15 is a small number, and 15 factorial is 1,307,674,368,000 = ~1.3 trillion. Testing a million cases is hard enough. "Trillion" may sound like an unrealistic number, but listen to some of the ship-stopper stress bugs that show up in product's end games followed by the "what are the odds that could ever have actually happened" comments, and it's not so unrealistic.

Practically, that means multi-threaded apps have so many states that you can't possibly keep track of them all in your head. And even if you do, the next guy that goes and changes a line of code just ruined your model.

Counting the execution paths

Suppose you have a function that executes sequence of atomic operations:  A0, A1, A2, A3.

I want to just compare single-threaded and multi-threaded cases, so for now, let's ignore loops, conditionals, etc. because that's common across both and so it just complicates the comparison. (This simplification actually downplays the complexity of adding additional threads). In this model, there's only 1 code-path through this sequence of N states: A0, A1, A2, A3.

Now suppose you have a second function B0, B1, B2, B3 executing on another thread.

The threads can interleave these operations in any order. The convenient case would be (A0,A1,A2, A3, ... B0,B1,B2,B3). But maybe it's something goofy like: (A0,A1,B0,A2,B1,B2,A3,B3). If the bug only occurs when the pattern (A1,B0,A2, B1) is executed, good luck finding it.

It turns out for 2 sequences of lengths N and M, there are choose(N+M, N) ways to interleave them. That's (N+M)! / ( M! N! ) execution paths.   (see quiz here ). Hence O[n!] for 2 threads.

You can see how much more complex just simple execution gets with threads. Now imagine how much more complicated threads make loops, conditionals, etc.

How many states?

Locks don't make your code safe. They just reduce the number of states and hedge your bets.  At one extreme, 1 giant lock around everything can reduce you to 1 state per thread. If you put 4 states under 1 big lock (eg, A0...A3), and you put that same lock around every other state (eg, B0...B3), then you've reduced those 4 states to 1 state, thus eliminating 3 states.

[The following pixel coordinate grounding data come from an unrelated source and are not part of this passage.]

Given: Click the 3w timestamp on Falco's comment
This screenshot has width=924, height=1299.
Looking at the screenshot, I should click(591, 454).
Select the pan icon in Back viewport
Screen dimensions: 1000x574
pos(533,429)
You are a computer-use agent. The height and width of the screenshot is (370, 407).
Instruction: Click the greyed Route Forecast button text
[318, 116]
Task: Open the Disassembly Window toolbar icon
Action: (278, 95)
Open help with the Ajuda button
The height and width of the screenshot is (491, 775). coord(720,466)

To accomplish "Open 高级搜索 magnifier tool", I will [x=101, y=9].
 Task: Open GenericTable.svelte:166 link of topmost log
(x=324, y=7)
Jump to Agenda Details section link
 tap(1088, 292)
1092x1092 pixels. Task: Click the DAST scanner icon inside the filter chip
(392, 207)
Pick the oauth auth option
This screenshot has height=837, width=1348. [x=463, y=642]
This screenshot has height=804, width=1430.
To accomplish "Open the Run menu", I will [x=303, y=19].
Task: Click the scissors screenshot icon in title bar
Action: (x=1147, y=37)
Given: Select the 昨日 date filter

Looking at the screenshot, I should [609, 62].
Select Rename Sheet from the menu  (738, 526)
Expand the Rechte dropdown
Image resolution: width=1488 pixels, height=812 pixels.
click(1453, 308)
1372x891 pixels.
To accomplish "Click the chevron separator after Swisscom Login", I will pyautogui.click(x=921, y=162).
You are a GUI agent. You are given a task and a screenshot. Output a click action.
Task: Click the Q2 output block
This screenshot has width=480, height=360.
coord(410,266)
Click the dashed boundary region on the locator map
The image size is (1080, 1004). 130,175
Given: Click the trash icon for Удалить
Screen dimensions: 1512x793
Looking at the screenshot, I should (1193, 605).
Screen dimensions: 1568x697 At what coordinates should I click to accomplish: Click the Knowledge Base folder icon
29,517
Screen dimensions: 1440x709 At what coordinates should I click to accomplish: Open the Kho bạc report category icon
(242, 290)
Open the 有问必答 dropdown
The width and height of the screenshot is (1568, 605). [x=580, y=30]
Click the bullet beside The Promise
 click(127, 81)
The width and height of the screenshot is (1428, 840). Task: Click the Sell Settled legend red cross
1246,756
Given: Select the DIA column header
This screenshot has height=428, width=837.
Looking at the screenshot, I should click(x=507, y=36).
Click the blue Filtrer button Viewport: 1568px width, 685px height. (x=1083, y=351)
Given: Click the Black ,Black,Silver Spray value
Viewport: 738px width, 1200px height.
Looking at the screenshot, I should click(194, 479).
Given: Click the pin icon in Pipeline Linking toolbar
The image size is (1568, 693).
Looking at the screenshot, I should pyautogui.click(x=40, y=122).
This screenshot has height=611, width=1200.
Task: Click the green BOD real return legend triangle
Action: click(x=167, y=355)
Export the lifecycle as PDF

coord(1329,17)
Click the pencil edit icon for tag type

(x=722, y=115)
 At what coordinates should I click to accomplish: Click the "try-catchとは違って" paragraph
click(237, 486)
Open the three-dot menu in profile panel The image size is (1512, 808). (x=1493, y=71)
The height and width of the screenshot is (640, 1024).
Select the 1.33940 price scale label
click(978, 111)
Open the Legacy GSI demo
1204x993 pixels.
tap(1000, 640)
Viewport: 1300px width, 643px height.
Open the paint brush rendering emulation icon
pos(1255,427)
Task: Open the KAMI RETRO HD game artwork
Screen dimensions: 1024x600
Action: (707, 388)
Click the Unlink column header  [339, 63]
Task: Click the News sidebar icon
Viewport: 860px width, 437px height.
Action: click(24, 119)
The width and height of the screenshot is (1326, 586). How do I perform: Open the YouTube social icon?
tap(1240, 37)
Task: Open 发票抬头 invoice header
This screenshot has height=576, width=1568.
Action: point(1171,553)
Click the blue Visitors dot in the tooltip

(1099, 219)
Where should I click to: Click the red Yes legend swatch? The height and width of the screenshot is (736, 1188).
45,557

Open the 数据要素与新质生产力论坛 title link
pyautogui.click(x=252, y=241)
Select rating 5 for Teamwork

You likely don't control the number of states. An operation that appears atomic (like a memory read) may actually be multiple states. Maybe you're looking at the source-line and the compiler split it out into multiple states. Or maybe there are windows where you communicate with the file-system, or other processes - and so they can be effectively injecting states into your state space. Or maybe the hardware has multiple states (usually around memory models).  That's why there's InterlockedIncrement(&i) instead of just doing i++.